• _Problem details_: From the entries below, copy every line that has the word "bell".

• _Dataset records_:
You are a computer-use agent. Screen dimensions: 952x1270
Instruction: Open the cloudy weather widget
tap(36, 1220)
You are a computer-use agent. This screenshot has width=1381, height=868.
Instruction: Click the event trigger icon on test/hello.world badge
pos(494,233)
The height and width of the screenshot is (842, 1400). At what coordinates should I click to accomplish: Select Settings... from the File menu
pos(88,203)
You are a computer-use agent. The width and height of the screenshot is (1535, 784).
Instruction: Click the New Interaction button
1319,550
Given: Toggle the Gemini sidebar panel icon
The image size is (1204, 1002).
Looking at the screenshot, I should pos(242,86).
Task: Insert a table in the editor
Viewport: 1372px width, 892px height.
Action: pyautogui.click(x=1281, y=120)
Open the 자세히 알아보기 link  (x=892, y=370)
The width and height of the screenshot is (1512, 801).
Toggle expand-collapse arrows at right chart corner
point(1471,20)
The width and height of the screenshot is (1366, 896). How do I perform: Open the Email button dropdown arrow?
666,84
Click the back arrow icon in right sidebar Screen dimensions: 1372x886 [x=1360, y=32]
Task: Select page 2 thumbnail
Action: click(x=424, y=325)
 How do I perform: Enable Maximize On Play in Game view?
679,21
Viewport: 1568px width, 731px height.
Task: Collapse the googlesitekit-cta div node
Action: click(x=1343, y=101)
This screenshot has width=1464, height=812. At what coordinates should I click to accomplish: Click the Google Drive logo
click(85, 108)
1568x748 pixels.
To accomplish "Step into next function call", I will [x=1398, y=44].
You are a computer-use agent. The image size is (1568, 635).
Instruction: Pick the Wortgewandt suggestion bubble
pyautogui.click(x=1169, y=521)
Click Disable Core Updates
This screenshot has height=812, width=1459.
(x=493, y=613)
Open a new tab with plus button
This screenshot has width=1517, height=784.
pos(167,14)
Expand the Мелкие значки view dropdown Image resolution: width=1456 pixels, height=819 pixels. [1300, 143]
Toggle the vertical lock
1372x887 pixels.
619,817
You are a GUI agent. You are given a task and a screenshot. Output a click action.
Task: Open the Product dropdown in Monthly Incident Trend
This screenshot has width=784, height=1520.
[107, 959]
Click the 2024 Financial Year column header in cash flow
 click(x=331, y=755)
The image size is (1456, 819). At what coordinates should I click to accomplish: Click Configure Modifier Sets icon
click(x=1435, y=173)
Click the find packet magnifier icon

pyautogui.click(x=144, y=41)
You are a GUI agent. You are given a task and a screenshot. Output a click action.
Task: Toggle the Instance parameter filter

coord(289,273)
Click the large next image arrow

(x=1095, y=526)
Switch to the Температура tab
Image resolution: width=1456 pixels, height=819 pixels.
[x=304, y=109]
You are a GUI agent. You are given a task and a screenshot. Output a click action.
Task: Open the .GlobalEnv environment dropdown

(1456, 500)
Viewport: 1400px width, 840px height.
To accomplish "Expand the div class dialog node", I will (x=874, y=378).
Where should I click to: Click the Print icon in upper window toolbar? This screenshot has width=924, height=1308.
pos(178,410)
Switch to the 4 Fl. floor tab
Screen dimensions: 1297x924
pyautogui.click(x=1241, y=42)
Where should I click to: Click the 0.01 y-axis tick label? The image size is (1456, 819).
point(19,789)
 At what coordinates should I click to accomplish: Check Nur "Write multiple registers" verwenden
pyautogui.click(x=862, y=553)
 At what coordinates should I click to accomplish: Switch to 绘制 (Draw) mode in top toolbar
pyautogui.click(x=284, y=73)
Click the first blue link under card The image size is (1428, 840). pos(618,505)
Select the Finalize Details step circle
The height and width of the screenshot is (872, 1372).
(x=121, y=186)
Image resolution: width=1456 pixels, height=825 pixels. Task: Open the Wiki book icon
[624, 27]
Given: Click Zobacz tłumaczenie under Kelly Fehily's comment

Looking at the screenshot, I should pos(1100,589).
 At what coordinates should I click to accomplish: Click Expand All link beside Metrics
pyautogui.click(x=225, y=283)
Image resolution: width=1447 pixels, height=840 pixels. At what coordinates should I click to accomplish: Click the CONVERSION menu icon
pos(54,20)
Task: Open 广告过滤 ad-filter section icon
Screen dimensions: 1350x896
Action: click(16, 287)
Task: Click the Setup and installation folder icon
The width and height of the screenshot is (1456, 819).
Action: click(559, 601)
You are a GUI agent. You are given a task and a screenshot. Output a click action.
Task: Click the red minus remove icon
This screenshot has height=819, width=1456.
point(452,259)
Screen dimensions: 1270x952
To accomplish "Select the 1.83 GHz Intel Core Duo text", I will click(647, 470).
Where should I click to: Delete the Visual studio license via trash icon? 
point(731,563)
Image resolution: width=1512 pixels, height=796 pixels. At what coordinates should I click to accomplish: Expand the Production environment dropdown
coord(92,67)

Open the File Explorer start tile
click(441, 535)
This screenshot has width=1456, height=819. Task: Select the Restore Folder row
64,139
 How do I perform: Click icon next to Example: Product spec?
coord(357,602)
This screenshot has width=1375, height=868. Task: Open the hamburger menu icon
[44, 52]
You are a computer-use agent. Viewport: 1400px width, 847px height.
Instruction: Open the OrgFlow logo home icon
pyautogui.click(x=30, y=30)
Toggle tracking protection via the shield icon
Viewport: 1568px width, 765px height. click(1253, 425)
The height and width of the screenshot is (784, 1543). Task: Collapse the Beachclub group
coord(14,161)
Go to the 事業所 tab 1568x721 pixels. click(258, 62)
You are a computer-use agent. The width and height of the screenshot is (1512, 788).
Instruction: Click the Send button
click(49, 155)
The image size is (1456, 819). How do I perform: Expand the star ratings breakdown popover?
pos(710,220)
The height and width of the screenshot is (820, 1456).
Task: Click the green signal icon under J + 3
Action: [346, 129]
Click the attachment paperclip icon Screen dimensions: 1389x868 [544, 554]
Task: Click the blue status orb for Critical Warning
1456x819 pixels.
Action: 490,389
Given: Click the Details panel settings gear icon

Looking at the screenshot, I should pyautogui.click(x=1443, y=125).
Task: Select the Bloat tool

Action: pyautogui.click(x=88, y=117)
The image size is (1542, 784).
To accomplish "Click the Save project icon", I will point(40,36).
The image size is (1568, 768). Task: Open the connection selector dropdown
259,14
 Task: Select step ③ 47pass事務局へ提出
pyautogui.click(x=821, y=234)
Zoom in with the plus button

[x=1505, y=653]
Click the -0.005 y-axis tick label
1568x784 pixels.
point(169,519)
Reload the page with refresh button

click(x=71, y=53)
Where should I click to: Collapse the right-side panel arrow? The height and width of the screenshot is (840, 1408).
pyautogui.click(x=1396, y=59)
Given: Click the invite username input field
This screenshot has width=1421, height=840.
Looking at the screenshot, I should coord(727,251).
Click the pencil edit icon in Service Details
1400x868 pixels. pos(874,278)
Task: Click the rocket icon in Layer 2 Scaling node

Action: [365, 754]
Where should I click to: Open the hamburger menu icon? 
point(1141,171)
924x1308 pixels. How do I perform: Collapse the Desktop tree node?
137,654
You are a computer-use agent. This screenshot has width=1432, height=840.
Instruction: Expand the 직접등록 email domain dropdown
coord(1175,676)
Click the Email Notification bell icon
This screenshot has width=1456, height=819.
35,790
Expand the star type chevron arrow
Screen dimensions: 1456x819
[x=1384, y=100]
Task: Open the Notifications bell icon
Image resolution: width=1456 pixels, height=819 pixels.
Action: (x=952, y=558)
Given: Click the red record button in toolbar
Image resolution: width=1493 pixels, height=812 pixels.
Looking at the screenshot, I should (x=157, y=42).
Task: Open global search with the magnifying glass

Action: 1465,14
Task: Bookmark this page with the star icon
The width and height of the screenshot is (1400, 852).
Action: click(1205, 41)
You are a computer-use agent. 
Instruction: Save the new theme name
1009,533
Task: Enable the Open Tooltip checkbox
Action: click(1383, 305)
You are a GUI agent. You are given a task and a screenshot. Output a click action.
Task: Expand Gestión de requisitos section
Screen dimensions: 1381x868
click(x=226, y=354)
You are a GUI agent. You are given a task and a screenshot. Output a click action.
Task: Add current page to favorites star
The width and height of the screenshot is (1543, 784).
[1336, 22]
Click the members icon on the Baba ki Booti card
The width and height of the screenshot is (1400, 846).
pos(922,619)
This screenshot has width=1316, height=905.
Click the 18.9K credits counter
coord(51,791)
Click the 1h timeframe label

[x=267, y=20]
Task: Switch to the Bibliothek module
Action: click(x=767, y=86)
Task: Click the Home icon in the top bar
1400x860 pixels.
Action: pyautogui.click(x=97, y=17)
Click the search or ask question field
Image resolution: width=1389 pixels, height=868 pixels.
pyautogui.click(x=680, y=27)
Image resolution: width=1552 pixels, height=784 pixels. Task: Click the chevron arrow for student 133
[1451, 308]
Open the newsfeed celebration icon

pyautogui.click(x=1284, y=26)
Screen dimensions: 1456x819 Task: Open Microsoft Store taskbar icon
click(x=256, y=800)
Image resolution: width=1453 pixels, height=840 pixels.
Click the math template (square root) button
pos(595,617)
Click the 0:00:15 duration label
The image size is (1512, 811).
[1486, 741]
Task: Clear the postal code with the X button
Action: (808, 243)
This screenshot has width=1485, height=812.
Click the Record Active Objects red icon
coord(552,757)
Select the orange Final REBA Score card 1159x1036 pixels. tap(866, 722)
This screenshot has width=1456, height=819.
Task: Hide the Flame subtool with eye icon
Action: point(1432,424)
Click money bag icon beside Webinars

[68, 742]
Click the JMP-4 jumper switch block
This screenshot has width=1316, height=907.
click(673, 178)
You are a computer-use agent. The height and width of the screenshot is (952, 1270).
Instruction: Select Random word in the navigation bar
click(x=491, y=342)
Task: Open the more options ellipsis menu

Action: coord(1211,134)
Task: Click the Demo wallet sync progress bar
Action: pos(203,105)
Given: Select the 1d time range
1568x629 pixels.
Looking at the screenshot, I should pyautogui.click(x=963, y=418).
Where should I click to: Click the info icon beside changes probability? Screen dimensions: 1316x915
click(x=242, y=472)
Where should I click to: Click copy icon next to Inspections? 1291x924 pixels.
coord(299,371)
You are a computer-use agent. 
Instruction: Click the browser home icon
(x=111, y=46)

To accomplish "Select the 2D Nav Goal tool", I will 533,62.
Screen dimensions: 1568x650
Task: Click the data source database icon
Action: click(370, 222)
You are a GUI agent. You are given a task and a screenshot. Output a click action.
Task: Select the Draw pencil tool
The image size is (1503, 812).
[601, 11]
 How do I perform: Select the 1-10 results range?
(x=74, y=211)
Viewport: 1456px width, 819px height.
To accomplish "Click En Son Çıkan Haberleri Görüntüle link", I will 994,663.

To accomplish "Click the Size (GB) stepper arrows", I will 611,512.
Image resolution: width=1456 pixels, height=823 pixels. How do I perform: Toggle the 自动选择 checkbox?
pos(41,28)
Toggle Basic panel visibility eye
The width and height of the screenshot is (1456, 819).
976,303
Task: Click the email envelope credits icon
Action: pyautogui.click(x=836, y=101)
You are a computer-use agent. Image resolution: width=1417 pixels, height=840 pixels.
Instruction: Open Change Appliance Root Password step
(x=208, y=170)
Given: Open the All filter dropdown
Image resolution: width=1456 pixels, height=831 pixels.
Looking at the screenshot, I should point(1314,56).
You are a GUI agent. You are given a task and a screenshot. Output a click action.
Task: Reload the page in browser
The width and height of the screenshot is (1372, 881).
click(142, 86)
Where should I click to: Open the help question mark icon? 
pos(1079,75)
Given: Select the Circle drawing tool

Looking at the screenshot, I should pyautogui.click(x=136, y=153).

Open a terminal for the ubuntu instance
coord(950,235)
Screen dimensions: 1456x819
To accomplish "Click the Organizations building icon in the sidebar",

• _Result below_:
Click the Email Notification bell icon
Task: Open the Notifications bell icon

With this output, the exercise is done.